People with disabilities are taking legal action against supermarkets so they can buy food during the coronavirus pandemic.
Sheffield-based solicitors Fry Law have been contacted by up to 300 disabled people, who say the lockdown has seen supermarkets sideline them.
Unable to book food deliveries
Lawyer Chris Fry said most have sight and hearing loss, mobility problems or have stayed at home because of underlying health problems.
But he believes others have autism.
Some have been unable to book deliveries. Others struggle with queuing or need a companion to shop.
And some are complaining about being unable to buy multiple items if they have food allergies.
Registered as a vulnerable family
Beth Morrison, who runs Positive and Active Behaviour Support Scotland (PABSS), recently told Autism Eye how 21-year-old autistic son Calum eats only chicken or sausages from Sainsbury’s or Marks & Spencer.
Morrison said she had been unable to book a delivery.

### Supplied information:
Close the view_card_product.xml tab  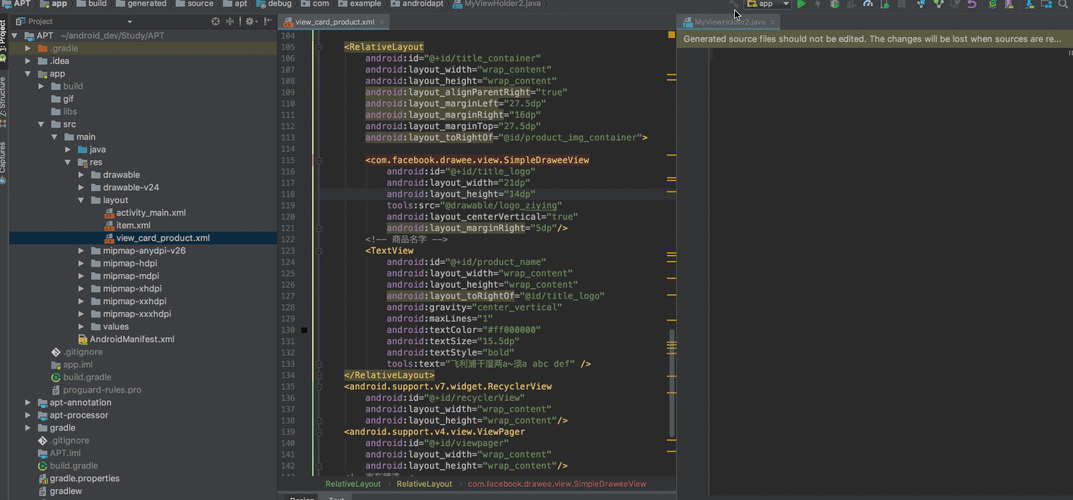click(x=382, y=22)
...
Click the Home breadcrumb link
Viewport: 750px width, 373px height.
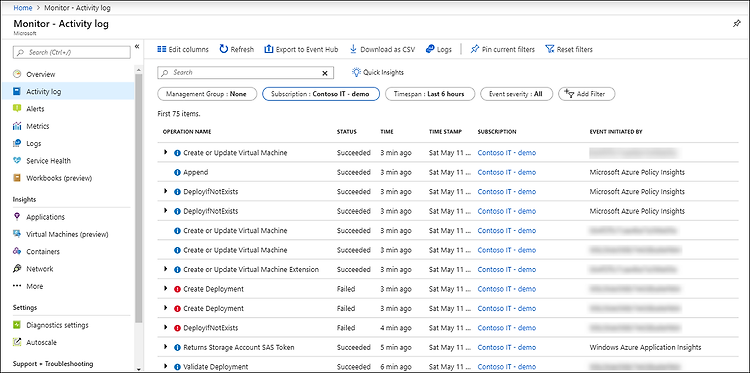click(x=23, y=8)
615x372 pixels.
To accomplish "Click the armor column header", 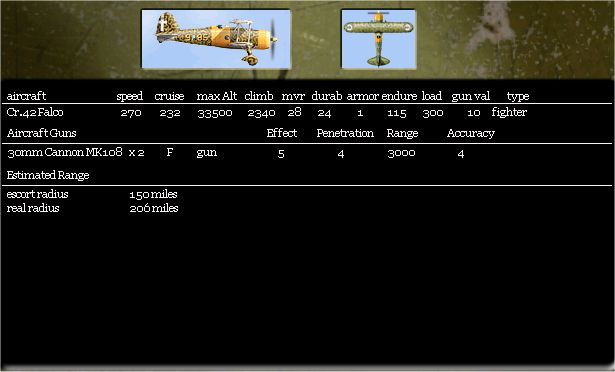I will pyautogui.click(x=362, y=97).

### Task prompt:
Return the passage of the supermarket article between "Unable to book food" and "underlying health problems.", inclusive. The records come from a separate, unrelated source.

### Answer space:
Unable to book food deliveries
Lawyer Chris Fry said most have sight and hearing loss, mobility problems or have stayed at home because of underlying health problems.